Necesaria reconciliación

Cuando hablamos de problemas que afronta la sociedad mexicana, la violencia derivada del incremento del crimen organizado y la corrupción. FOTO: CIMAC NOTICIAS.

Ciudad de México. Cuando hablamos de problemas que afronta la sociedad mexicana, la violencia derivada del incremento del crimen organizado y la corrupción ligada a ella son los constantes. No hay alguien en la sociedad que no confirme que esa es una de las graves problemáticas, sin embargo desde las instituciones se ha olvidado la necesaria alianza y conciliación entre la sociedad y las instituciones policiales encargadas de la protección y la prevención de los riesgos, recuperar la confianza mutual.

Hay fundadas razones para desconfiar. Es cierto.

Por un lado, históricamente hay elementos suficientes para que la sociedad desconfíe de las instituciones responsables de la seguridad ciudadana, bajo un enfoque obsoleto de seguridad pública y sin tener claridad hacia todos los niveles sobre lo que implica en cambio de paradigma, la proximidad social y la planeación en forma conjunta con la ciudadanía está aún muy lejos de ser una realidad. Solo se limita al cambio de nombre en algunas ciudades.

Esto no sería un tema de agenda prioritaria y especialmente de este espacio de reflexión de no ser porque transversalmente atraviesa todas las políticas públicas de prevención de la violencia feminicida y la violencia de pareja, pues son las instituciones encargadas de procurar la seguridad y velar por la integridad de las personas las que pueden brindar medidas de protección efectivas en los municipios y en los núcleos más pequeños de población.

Lo cierto es que es claro que no existe un enfoque transversal que permee todos los niveles y que haga efectivo el principio constitucional de prevenir la discriminación, y la violencia como una forma grave de discriminación que afecta el derecho de las mujeres y las niñas a una vida libre de violencia.

Hasta que la prevención de la violencia sea un eje transversal y el enfoque que atraviese la manera de entender y de hacer seguridad ciudadana, hasta entonces podremos aproximarnos a tener realmente medidas que incidan en los números de la violencia contra las mujeres y las niñas.

Una de las razones es porque la formación policial sigue sin visualizarse como un eje de garantía para el acceso al derecho a la seguridad, y por otro lado porque como es sabido el debilitamiento de las policías frente a otras instituciones, bajo los argumentos de la corrupción la falta de profesionalización y la desconfianza ciudadana, son los mismos elementos que hoy día afrontan esas supuestas soluciones.

Es inaudito que se pretenda ofrecer una solución con una Guardia Nacional en la que el requisito de ingreso es “nivel primaria o secundaria”, cuando eso es justamente lo que se ha cuestionado a las policías, el bajo nivel profesional, los bajos salarios y por supuesto la falta de profesionalización.

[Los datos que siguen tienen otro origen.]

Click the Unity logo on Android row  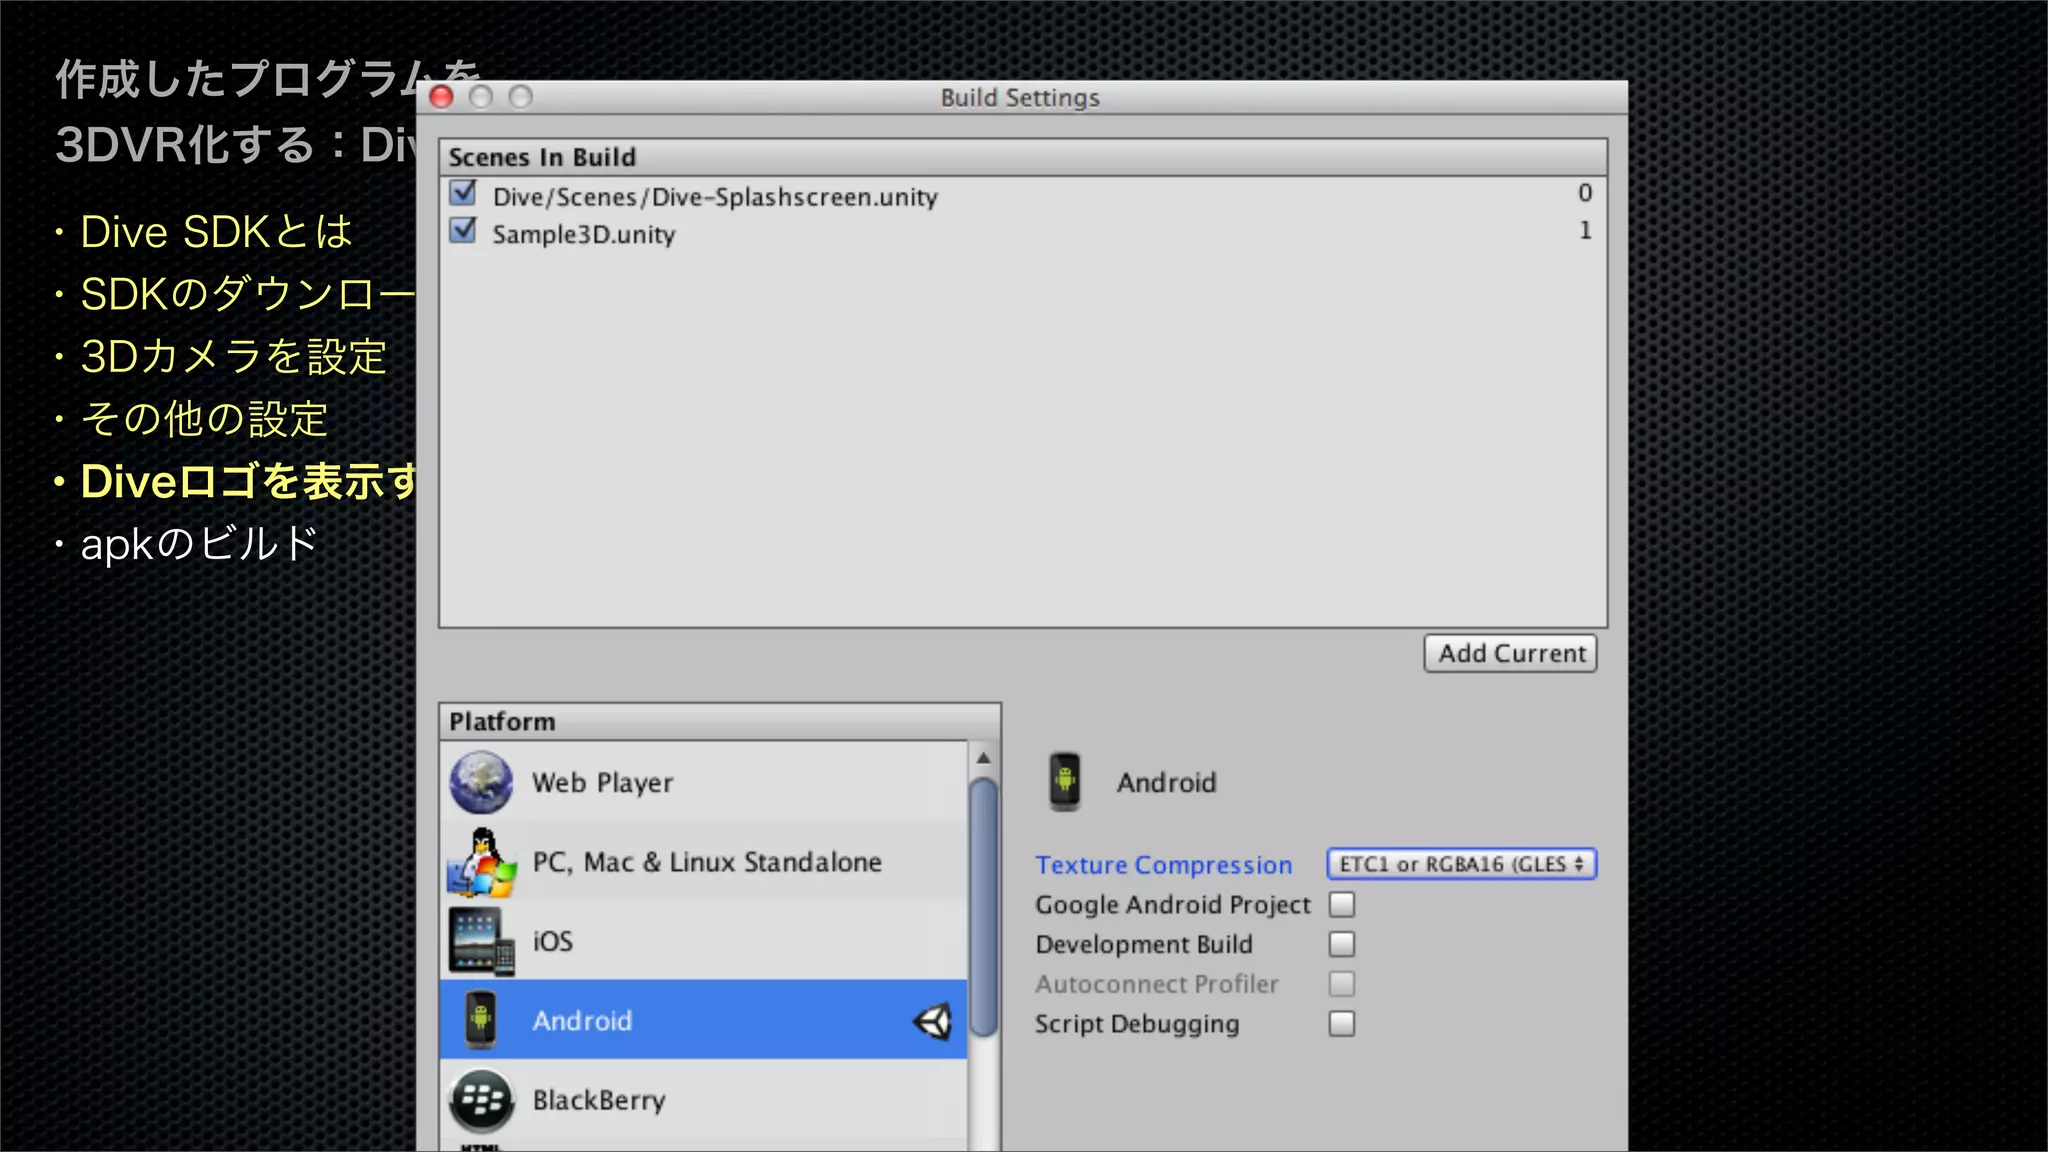[932, 1021]
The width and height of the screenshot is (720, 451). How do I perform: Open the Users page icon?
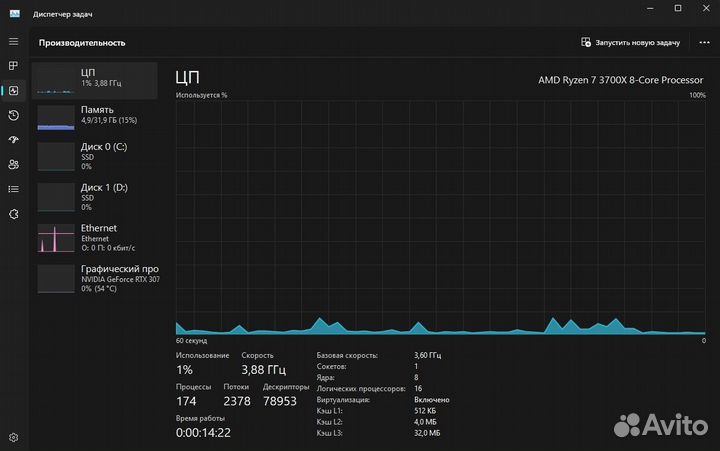coord(13,164)
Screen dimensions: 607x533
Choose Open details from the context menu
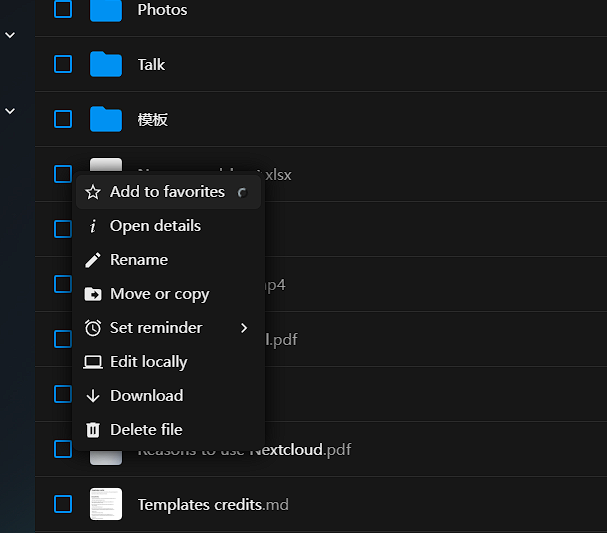coord(155,226)
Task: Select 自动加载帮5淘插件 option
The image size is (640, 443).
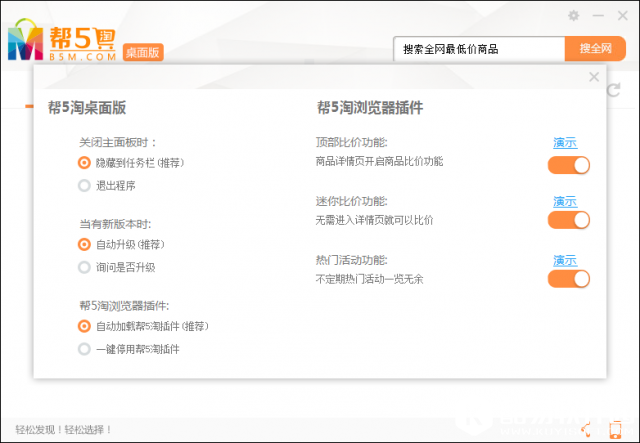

Pero también la falta de visión gubernamental para diseñar intervenciones que sumen la profesionalización a las estrategias de reconciliación entre la sociedad y las policías que afrontan el desgaste, la falta de credibilidad y con ello el adelgazamiento de las instituciones que tienen en sus manos la tarea de la prevención del delito mediante la colaboración y la alianza ciudadana.

Escuchar a las policías hoy día da una idea acerca de las problemáticas que viven, no solo por los bajos salarios, la desilusión y la falta de capacitación profesional que les garantice un adecuado procedimiento frente a los casos de violencias, como fuimos testigos en el video del policía que dispara a quemarropa contra un hombre armado con un cuchillo, también es evidente que no existe una vinculación estratégica entre las instituciones de atención a la violencia contra las mujeres, las Alertas de Violencia de Género y el diseño de mecanismos de prevención de la violencia mediante valoración de riesgo.

En tanto, se sigue pensando que la facilitación y el trabajo con policías consiste básicamente en justificar los tiempos y obtener las constancias, cuando en la realidad hay escaso conocimiento sobre el uso de la fuerza y los mecanismos para la prevención de la violencia por la falta de vinculación entre todas las instituciones para el seguimiento efectivo de los casos en los que se solicitan medidas de protección para las mujeres cuyas vidas están en riesgo por la violencia.